Недовольные подданные могли, подав петицию, потребовать исправления какой-то ошибки; процедура рассмотрения здесь была проста — в начале каждой сессии назначалось несколько комиссий (аналогичных следственной палате и палате прошений Парижского парламента, но по определению временных), которые сортировали, а потом рассматривали массу прошений и готовили решения Совета. Но, отбирая из этих прошений те, которые представляли общий интерес, и добавляя к ним свои личные жалобы, депутаты могли представлять прямо в Совет «общие петиции» и таким образом оказывать политическое влияние, особо ощутимое, когда монархия переживала трудности. Их власть росла еще и потому, что именно к ним обращались, и чаще, чем они бы этого желали, с просьбами о выделении субсидий. Однако судьбу законодательных мер, утверждаемых в парламенте, все еще решал только Совет; эти торжественные указы, которым с тех пор присвоили название статутов (statuts), в судах, где судьи составляли сборники этих статутов, соперничали с обычным, или «общим», правом[29] и дополняли его. Волнения, наложившие отпечаток на только что закончившееся царствование Эдуарда II, в то же время повысили авторитет парламента, и именно в законодательной сфере. В 1322 г. на ассамблее в Йорке король, аннулируя торжественным статутом все законодательные акты, выпущенные за одиннадцать лет баронами-ордайнерами, и желая избежать подобного же аннулирования королевских законов в будущем, громогласно объявлял, что всякий ордонанс, утвержденный в парламенте, может быть отменен только новым парламентом. Возможно, в это самое время — некоторые историки предпочитают относить его к концу века — один любознательный знаток конституционного права написал «Modus tenendi Parliamentum»[30], описание (нахально помещенное под эгиду Вильгельма Завоевателя) идеальной роли, какую в феодальной монархии должна играть иерархия сословий и их представителей: из их согласия с королем возникает высший закон.

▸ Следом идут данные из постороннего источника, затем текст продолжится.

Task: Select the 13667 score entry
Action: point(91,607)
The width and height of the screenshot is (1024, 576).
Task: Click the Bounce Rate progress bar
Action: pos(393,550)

В конечном счете парламент, составная часть английских монархических институтов, — правда, последняя по времени появления, отчего и получилось, что его роль была наименее определенной, — мог стать и лучшим помощником суверена в его политике, и худшим препятствием в утверждении его воли. Королю популярному, непреклонному судье и хорошему администратору, он давал ни с чем не сравнимую поддержку общественного мнения, позволяя свободно говорить от имени нации хоть с иностранными государями, хоть с главой церкви. Если же неумелый верховный правитель восстанавливал против себя баронов, всегда готовых изобличить его ошибки, он становился органом оппозиции, навязывая королю опеку его противников, — это чередование силы и слабости характерно для истории средневековой Англии.

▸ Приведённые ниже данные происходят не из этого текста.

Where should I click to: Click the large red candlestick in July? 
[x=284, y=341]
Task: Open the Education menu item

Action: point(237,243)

Преимущество Плантагенетов в денежных делах состояло в том, что они имели почти стабильные, хоть и сравнительно скудные ресурсы. Эдуард I добился от купцов согласия выплачивать пошлину, или кутюму, за экспорт шерсти и кож; его наследники продолжали взимать ее, не добиваясь нового соглашения. Когда у них попросили для проформы провести ее через парламент, тот разрешил ее взимать в течение нескольких лет. Повысить доходы позволил и институт, заслуга создания которого принадлежит советникам Эдуарда II, — «этап» (etape) шерсти. Король назначал либо один континентальный порт (иностранный этап), либо несколько английских (местный этап), и только через эти порты можно было вывозить шерсть за море. Драгоценное сырье помещали здесь на государственные склады, где выплачивали за него пошлину, прежде чем погрузить на суда или передать иностранным покупателям. К этим очень прибыльным косвенным налогам добавлялись субсидии, вотируемые общинами, — обычно налоги на движимое имущество в размере десятой части ее стоимости для городов и пятнадцатой части для сельской местности. Трудности с определением базы обложения, изворотливость податных людей, во все времена уклонявшихся от выплаты налогов, вели к тому, что эта статья давала лишь умеренные доходы. Но поскольку у парламента часто требовали этих субсидий, они приобрели известную регулярность; деньги выплачивались без особого ропота, поскольку избранные депутаты получали полномочия налагать такие обязательства на своих избирателей. Но все эти ресурсы вместе взятые, которых в мирное время было достаточно, не позволяли финансировать масштабных начинаний. Точно так же, как Валуа, Плантагенеты будут жить как и чем придется, их станут преследовать ростовщики и постоянные банкротства. Во всяком случае, к их чести можно сказать, что они не пристрастятся к гибельной порче монеты. Фунт стерлингов, более прочная валюта, чем турский или парижский ливр[31], очень быстро обгонит по стоимости французские монеты, обесценившись за век изнурительной войны не более чем на 20%.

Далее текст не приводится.